**Ketentuan Soal:** Ganti "kawan-kawannya" dengan "rekan-rekannya" pada bagian teks sumber yang dimulai dengan "Tahun 1950-an, sebagai" dan berlanjut hingga "Freud hingga Shakespeare.", lalu tuliskan kembali bagian itu.

**Teks Sumber:**
===
Sekarang, kita bahas jejak pejuang revolusi Kuba: Fidel Castro. Dia menjadi tokoh penting yang memimpin penggulingan rezim diktator Fulgencio Batista.

Tahun 1950-an, sebagai seorang mahasiswa fakultas hukum, Castro mulai mengorganisir perlawanan terhadap rezim Batista. Dia berhasil mengumpulkan seratusan kaum revolusioner. Sebagian besar mahasiswa dan kaum miskin kota.

Usai berlatih perjuangan bersenjata, pada 26 Juli 1953, Fidel dan kawan-kawannya menyerbu sebuah barak tentara di Moncada. Terbukti, serangan prematur itu menemui kegagalan.

Fidel dan kawan-kawannya ditangkap. Dia digiring ke hotel prodeo. Di balik jeruji besi, Sukarno melahap buku-buku Marx, Lenin, Jose Marti, Freud hingga Shakespeare.

Lalu, saat digiring ke pengadilan, Fidel membacakan pledoinya yang terkenal: La historia me absolverá atau sejarah akan membebaskanku.
===
**Data Tersaji:**
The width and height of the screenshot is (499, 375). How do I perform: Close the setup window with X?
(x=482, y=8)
===
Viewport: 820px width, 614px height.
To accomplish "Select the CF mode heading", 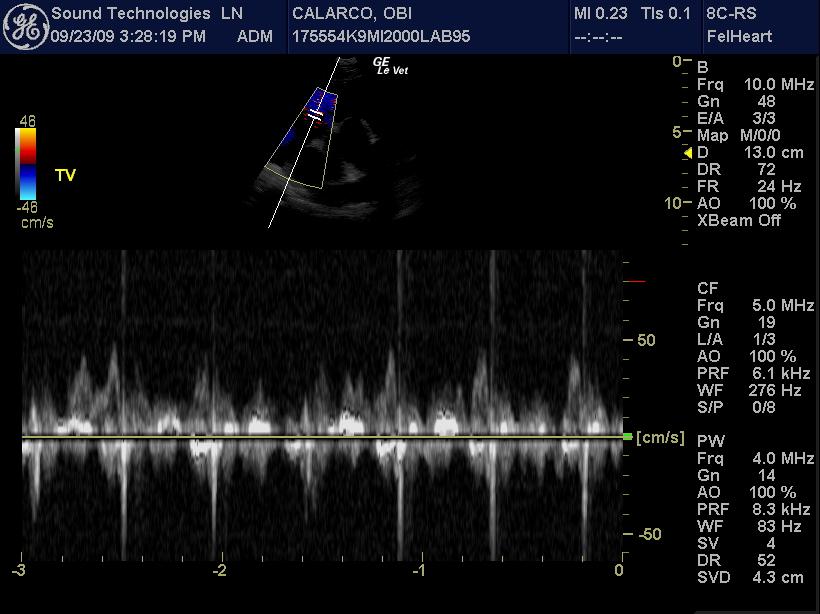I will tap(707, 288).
===
**Hasil Latihan:**
Tahun 1950-an, sebagai seorang mahasiswa fakultas hukum, Castro mulai mengorganisir perlawanan terhadap rezim Batista. Dia berhasil mengumpulkan seratusan kaum revolusioner. Sebagian besar mahasiswa dan kaum miskin kota.

Usai berlatih perjuangan bersenjata, pada 26 Juli 1953, Fidel dan rekan-rekannya menyerbu sebuah barak tentara di Moncada. Terbukti, serangan prematur itu menemui kegagalan.

Fidel dan rekan-rekannya ditangkap. Dia digiring ke hotel prodeo. Di balik jeruji besi, Sukarno melahap buku-buku Marx, Lenin, Jose Marti, Freud hingga Shakespeare.